By Robert Berry
Department of English
University of Otago
New Zealand
Deep South v.1 n.2 (May, 1995)
In his work Dostoevsky and the Process of Literary Creation (1989), the French critic Jacques Catteau refers to the novel as a “barbaric art”; he claims it is an art form that can readily assimilate both “civilised and elaborate genres.” The novel, he argues, is always “open to new forms, without worrying about ranks and rules” (p. 52). Dostoevsky’s central importance to the development of the novel, insists Catteau, lies in his instinctive recognition of the form’s malleability. In his major novels, Dostoevsky is able to unify what the critic calls a vast “pluralism of forms” (p. 53). In the typical Dostoevskyan novel, there is no “single triumphant highway”; there is, rather, a “maze of paths, a network of disparate forms” (p. 53). Dostoevsky’s creative achievement, Catteau urges, lies in his ability to synthesize divergent genres such as tragedy and burlesque, political writing and comedy, within single works. One has only to consider a novel like The Devils (1871), which unites revolutionary anarchist politics with a comedy of provincial society manners, to recognize the pertinency of Catteau’s observations.
In the same connection, it is interesting to point to Peter Kemp’s broad, yet detailed synopsis of Conrad’s creative method. In a 1991 Times Literary Supplement review, Kemp defines Conrad’s achievement in terms of his ability to weld divergent literary genres into an artistic whole. Many critics, Kemp argues, have found that Conrad’s fiction is riddled with heterogeneity, a strange composite of romance and scepticism, action yarn and metaphysical obstruseness. Some of Conrad’s narratives seem fashioned, as he said of ‘Youth’, Out of the boy’s adventure story’; others derive from sailors’ talk heard in Far East harbour offices or amid the click of billiard-balls in waterfront saloons thick with the smoke of cheroots. Into such robust stuff, however, he infiltrates fine-spun strands of philosophical and pyschological speculation . . . Conrad’s fiction characteristically oscillates between contraries. (Kemp, p. 4)

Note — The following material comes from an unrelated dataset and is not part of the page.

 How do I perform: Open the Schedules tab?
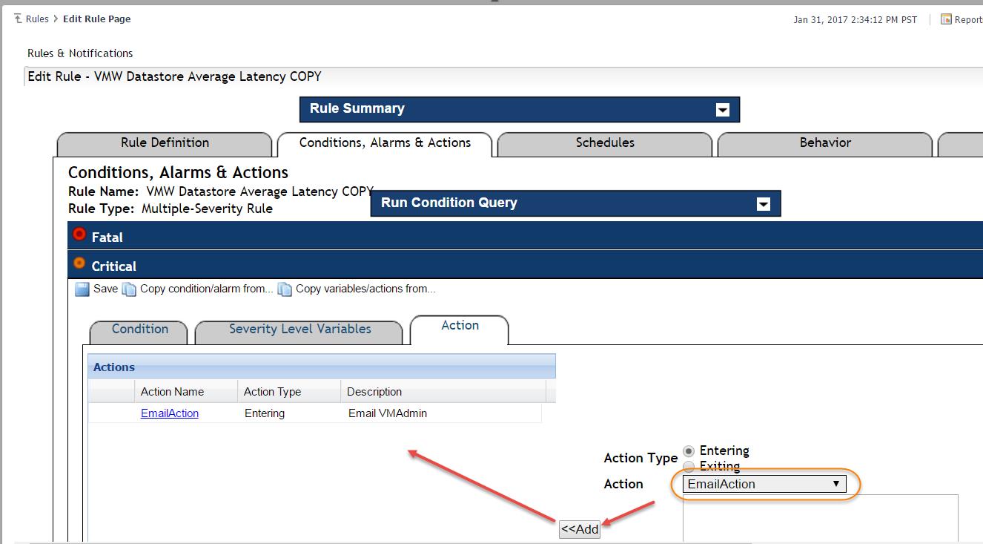click(605, 143)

In his persuasive account of Conrad’s fictional world, Kemp identifies a number of literary forms — the adventure yarn, the romance story, the psychological and the metaphysical tale — all of which have been recognized as independent genres in the history and development of the novel itself. Like Catteau’s appraisal of Dostoevsky, Kemp suggests that Conrad’s primary achievement is his genius in unifying such diverse elements.

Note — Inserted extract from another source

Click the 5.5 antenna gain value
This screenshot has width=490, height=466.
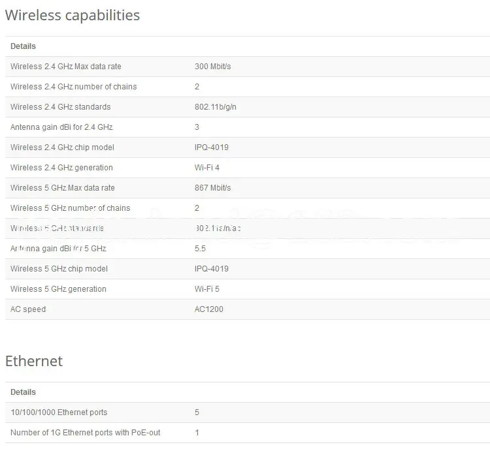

Though the critical establishment has long since labelled both artists as psychological, even political novelists, Conrad and Dostoevsky are also authors of what is usually called ‘popular’ fiction. Under this broad, notoriously problematic heading, are included such independent genres as ‘adventure, thriller and detective writing’; ‘romance’ literature; and Gothic fiction.’ Each of these literary forms, I would argue, can be claimed to exist in Conrad and Dostoevsky’s complex fictional worlds. It is the world of ‘Gothic’ fiction that I shall focus on.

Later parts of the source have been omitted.